Burada açılışı gerçekleştiren Bakan Ersoy, Cumhurbaşkanı Recep Tayyip Erdoğan’ın milli değer ve kültür varlıklara hassasiyet gösterdiği ve bunlara yönelik çalışmalara destek verdiğini belirterek, ''Bakanlığımız, kamu diplomasisinden kültür ve turizm faaliyetlerine kadar küresel ölçekte birçok rol oynarken, devletin en üst iradesinin arkamızda durması sorumluluğumuzu artırmakta, o yükü kaldırmada hızlı ve doğru hamleleri yapmada büyük bir itici güç olmaktadır. Bu açılış vesilesiyle kendilerine şükranlarımı arz ediyorum'' dedi.

Pandemi sürecinde 2,5 ay kapalı olan müze ve ören yerlerinin 1 Haziran itibariyle kontrollü normalleşme sürecinin tüm kurallarına uygun şekilde ziyaretçilere açıldığını hatırlatan Bakan Ersoy, “İznik Nilüfer Hatun İmareti Türk İslam Eserleri Müzemizi de bugün bu kervana katıyoruz. Şu anda gerçekten heyecan verici bir kültür varlığının karşısındayız. 6 asrı geride bırakmış bu muazzam eser Osmanlı mimarisinin erken dönemlerinin örneği olmasıyla da ayrı bir değere sahip. İznik Nilüfer Hatun İmareti Türk İslam Eserleri Müzesi, 1960 yıllarından başlayarak 2012 yılına kadar Helenistik, Bizans, Roma, Selçuklu ve Osmanlı’ya ait eserlerin sergilendiği müze olarak hizmet vermekteydi. İmaretin bulunduğu bölgenin tam bir kültür sahası olarak değerlendirilmesi ve yeni arkeolojik müzesinin buraya yapılmasını düşünmüş olsak da maalesef sergileme açısından yeterlilik karşılayamayacağını gördük.

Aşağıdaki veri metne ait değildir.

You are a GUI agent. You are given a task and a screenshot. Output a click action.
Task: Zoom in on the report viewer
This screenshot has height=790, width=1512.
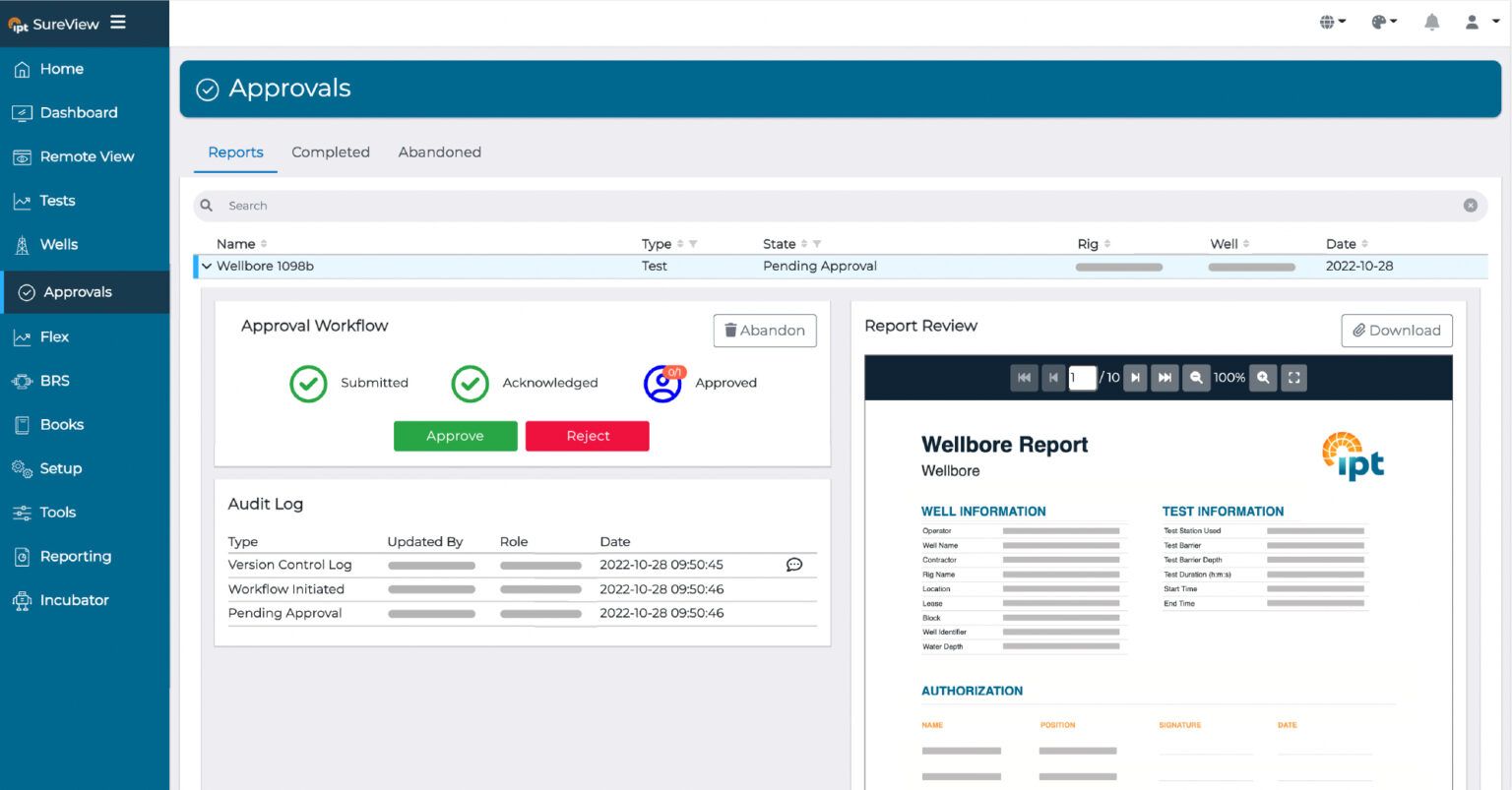click(1263, 378)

Elbette ilk önceliğimiz daime kültür varlıklarımızın korunması olmuştur. Kimliğine ve dokusuna uygun şekilde değerlendirmek ve hizmete sunmak ise korunması esasından ödün vermemek kaydıyla ikinci önceliğimizdir. Bu prensiplerimize bağlı olarak arkeoloji müzemizi, vakıflar bölge müdürlüğümüzün mülkiyetindeki bir alana yapacak ve İznik’e kazandıracağız. Açılışını gerçekleştirdiğimiz İznik Nilüfer Hatun İmareti Türk İslam Eserleri Müzesi ise, özgün kimliğine çok yakışan bir şekilde Türk-İslam Eserleri Müzesi olarak bugünden itibaren hizmet verecek” diye konuştu.

'Müze, zengin bir sunuma sahip'

Müzenin kapısında ziyaretçileri tarihin karşıladığını belirten Bakan Ersoy, “İslami mezar taşları, çeşme ve kitabeler, ecdadımızın estetik anlayışına kapı açarken, fikri dünyasıyla da bağ kurmamızı sağlayacaktır. Asırlık taşların geçmişin insanlarının sesine dönüşebilmesi gerçekten farklı bir etki. Ziyaretçilerimizin eserlerimize bu gözle bakmalarını, aslında bu nesnelerin; bir insanın, bir öznenin fikri ve fiili mesajlarını taşıdığını hissetmelerini önemsiyorum. Müze ve ören yerleri, bu etkileşimi sağladıkları ölçüde başarılıdır. Müze, zengin bir sunuma sahip. İznik çeşnisine ait örneklerin, çeşitli medeniyetlere ait sikkelerin, dini ve sosyal yaşamı yansıtan canlandırmaların da yer aldığı bu mekanda, ziyaretçilerimiz tarihi kucakladıklarına şahit olacaklar. Müzede 648 eser sergileniyor. Ayrıca bir süre daha Roma ve Bizans dönemine ait eserleri burada muhafaza edeceğiz. Arkeoloji müzemiz açıldıktan sonra bu parçaları, arkeoloji müzemize aktaracağız” ifadelerini kullandı.